Quintech’s NEXUS line of test matrix switches passes LTE and WiFi signals with a frequency range between 600 to 6000 MHz. Since 2012, Tier 1 Canadian service and equipment providers adopted three bi-directional switch models into their labs: the NEXUS 3000/4000/Wi-5G fully non-blocking matrix, with integrated splitting and combining per port, the NEXUS-L fan-out/splitting matrix, with integrated splitting per port, and the NEXUS-R fully blocking matrix.
The NEXUS 3000/4000/Wi-5G allow quick setup of multi-MIMO configurations and lab emulation of deployed networks using the integrated variable attenuators to set signal strength between cells. The solid-state switches and attenuators require no calibration, and provide repeatable and reliable results. The NEXUS matrix switches are used in the interoperability and certification test labs, e.g. to certify burst network speeds in carrier aggregation configurations, to test successful handoff of calls and data between cell towers and to test and debug firmware and applications over new and legacy network configurations.
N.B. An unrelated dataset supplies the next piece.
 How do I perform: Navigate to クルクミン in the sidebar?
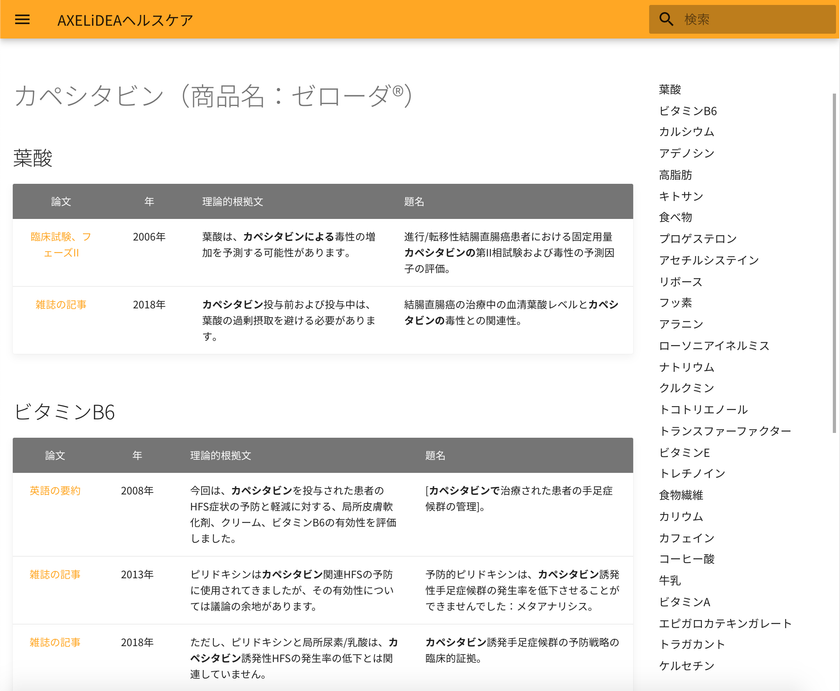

Quintech also offers the Q-LAAMP lab management software for the NEXUS 3000/4000/Wi-5G. This software package allows an administrator to use the matrix switch as the gateway for a lab. The administrator can create users, schedule times when these users are active, and configure which ports the users are allowed to use. The administrator can run the laboratory with minimal attention once the Q-LAAMP is set up.
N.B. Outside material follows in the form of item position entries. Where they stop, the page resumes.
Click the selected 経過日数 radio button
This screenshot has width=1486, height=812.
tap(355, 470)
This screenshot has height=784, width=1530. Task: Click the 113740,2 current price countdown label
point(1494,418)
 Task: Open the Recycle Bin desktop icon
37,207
David Chan, Quintech Electronics’ Vice President of Sales & Marketing, noted that the wireless service and equipment providers chose the NEXUS product lines for their labs due to the integration of multiple functions — splitting, combining, attenuation, and signal sensing — in a compact chassis that allows them to quickly emulate many different network configurations to rapidly test and debug their network equipment, software and system configurations. Regression tests are completed faster and with greater quantity in the time allotted, and they are able to successfully launch new network equipment and applications on time and with less first release issues.